Henri Pirenne (1862-1935) was a Belgian historian and Orientalist.
He was born on 22 December 1862 in Verviers as the oldest of eight children. His father was Lucien Henri Pirenne (worked in the textile industry) and his mother was Virginie Duesberg. He studied at the local "Collège communal" and later at the "Athénée royal". The highlight of his school life was his reading in public aged only 16 of a poem to the Belgian monarch of the time, King Leopold II who was in Verviers in 1878 for an official opening.
In October 1879, he continued his studies at Liège University where he obtained a doctorate in 1883 with a study on the medieval history of Dinant. His father wanted him to become an engineer but his obvious mathematical talents and his strong interest in medieval history meant he did not follow that particular avenue. In 1884, he studied in Leipzig with the historian William Ferdinand Arndt ( 1838-1895) and in Berlin with the historians Harry Bresslau (1848-1926) and Gustav Schmoller. He then spent the 1885 academic year in Paris at the "École des Chartes" and the "École Pratique des Hautes Études". The following year he became Professor of Medieval and Belgian History at Ghent University where he stayed until the end of his teaching career in 1930, becoming Chair in 1899. He was arrested in 1916 by the German army for refusing entry to the University. He was taken first to Krefeld, then to Holzminden and finally to Kreuzburg. He was not released until November 1918. During his stay in Kreuzburg, he wrote "History of Europe" which was not published until after his death on 24 October 1935 in Ukkel, near Brussels.
Other major works by Pirenne include "Medieval Cities" (1925) and "History of Belgium" (1900-32).

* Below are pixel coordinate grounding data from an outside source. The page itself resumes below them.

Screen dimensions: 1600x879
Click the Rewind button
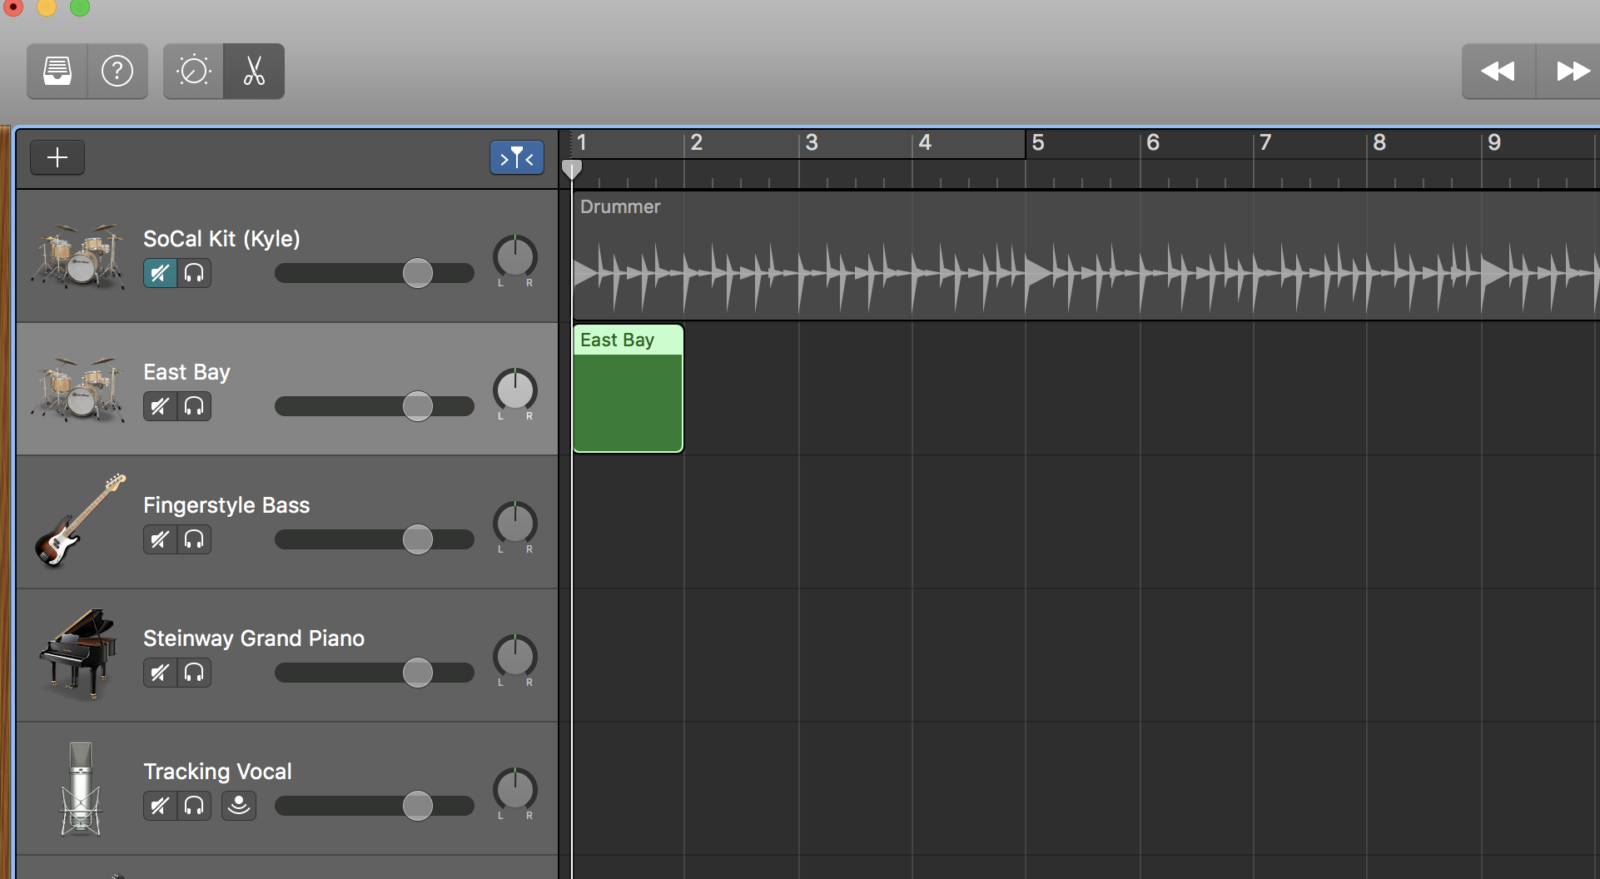click(1497, 71)
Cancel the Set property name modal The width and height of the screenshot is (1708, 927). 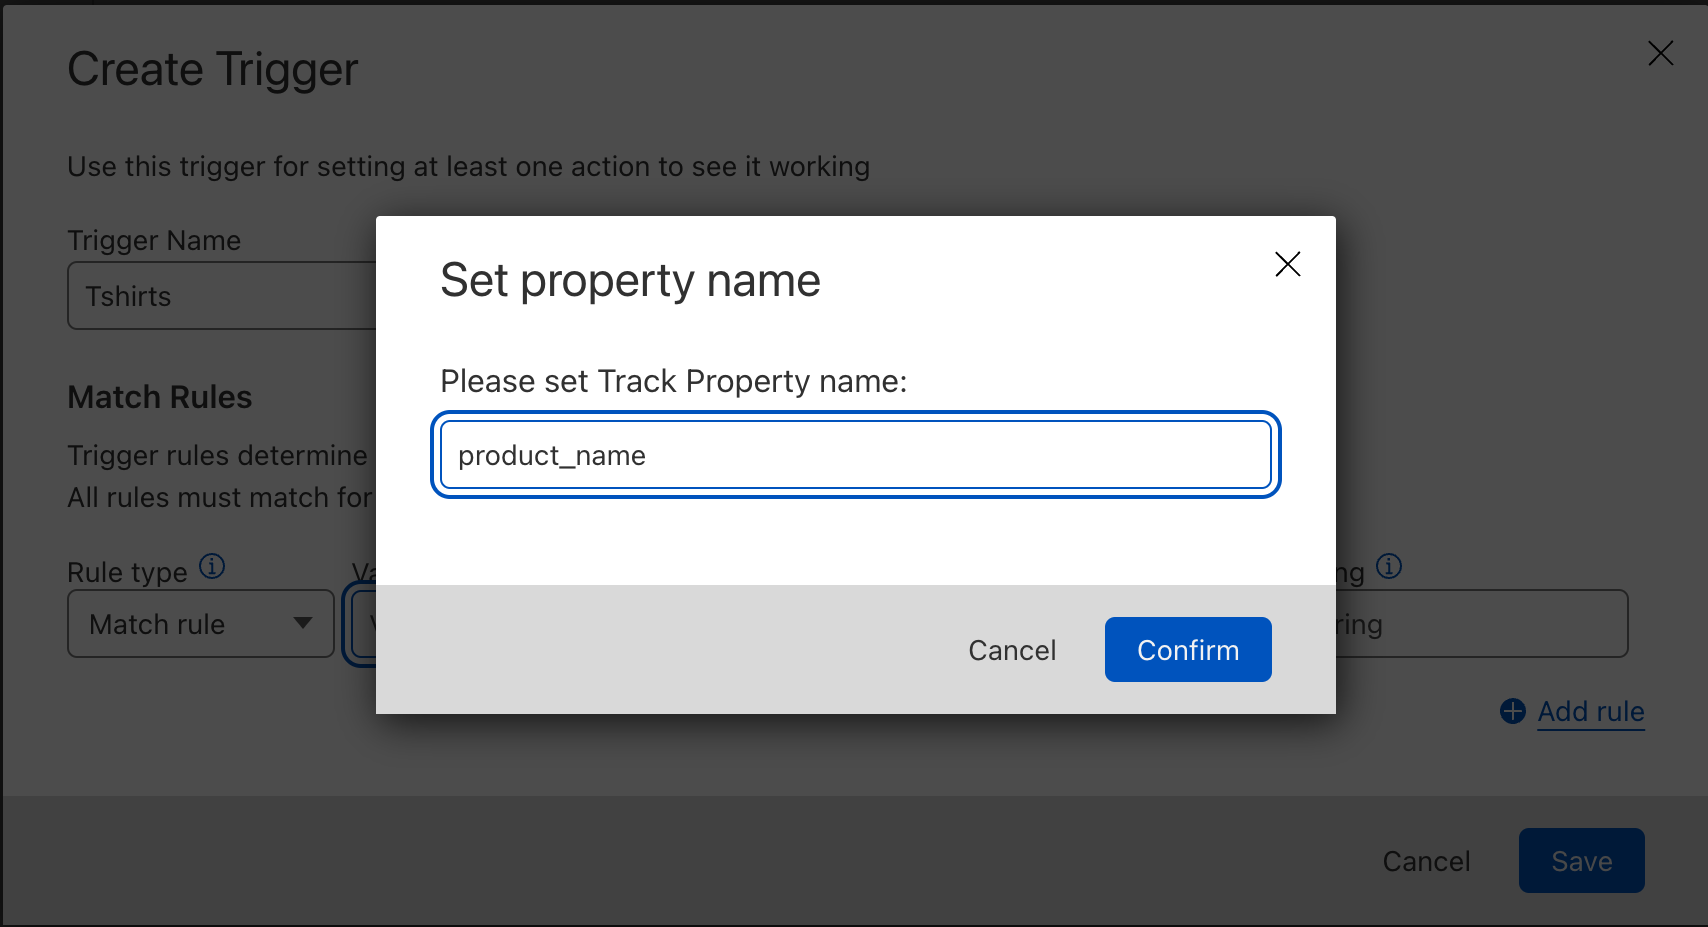click(x=1012, y=650)
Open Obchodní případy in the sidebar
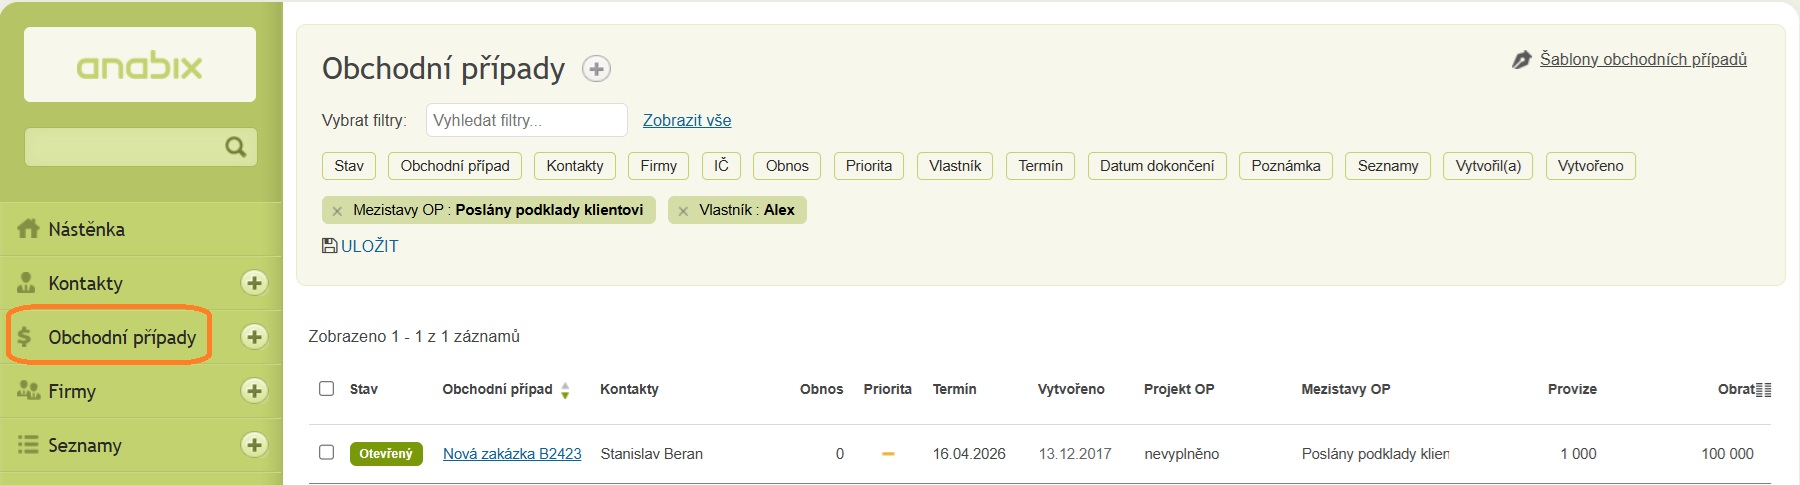The image size is (1800, 485). (121, 337)
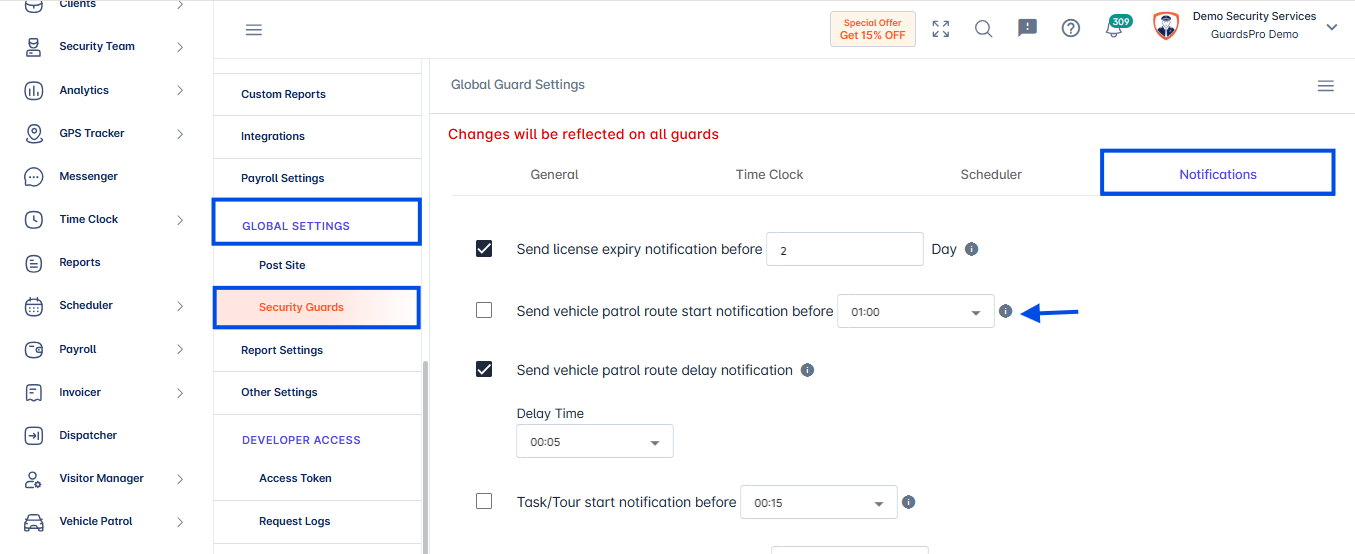Click the Special Offer Get 15% OFF button
Image resolution: width=1355 pixels, height=554 pixels.
(873, 29)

However, he was best known for the Pirenne Thesis, explained in detail in his work "Mohammed and Charlemagne" (1937). Pirenne was convinced that the ancient world ended and the Middle Ages began not with the Germanic invasions but with the destruction of trade and urban life following the establishment of Muslim control over the Mediterranean Sea.
His Thesis can be summarised as follows :
The Roman Empire was fundamentally a maritime empire oriented around the Mediterranean Sea. There were of course non-maritime frontiers in the wooded north of Europe and the deserts of the Sahara and the Middle East but most, if not all, were within the watershed of the Mediterranean Black Sea. The sea not only provided the routes for political administration and military supervision but also for trade. Sea trade was predominantly in the hands of merchants from the Levantine, the Syrians and Jews. This trade made possible regional specialisation and economies of scale. Not only were goods provided cheaper as a result of this trade but there was a vastly larger variety of goods available.
The Germanic tribes in the West were becoming Romanised. Germans served in the Roman Army and sometimes Germans commanded the armies of Rome. Thus the conflicts in the West were not civilization versus barbarians but instead Romanized Germans fighting against Germanized Roman armies. The battles in the East were a different matter; there it was Roman culture versus Parthian (Persian) culture. Losses in the West could be regained by diplomacy or military operations, but losses in the East were permanent. Thus the shift of administration from Rome to Constantinople reflected this situation.
When Moslims captured the Mediterranean in the seventh century the trade routes were cut. The Vikings later also made sea trade difficult. The Magyars swept into Europe out of Central Asia and further cut trade in the east. The net result is that individual regions could not count on producing some goods for market and using the proceeds from their sale to buy the other goods which were needed. Each region had to be self-sufficient.
Self-sufficiency has its attractions but with self-sufficiency you lose the gains from specialisation and the economies of scale. Living standards decline so there may not be any market for trading goods even if they were available. The surpluses that could support some elements of the society pursuing cultural activities disappeared and almost everyone had to work for a living.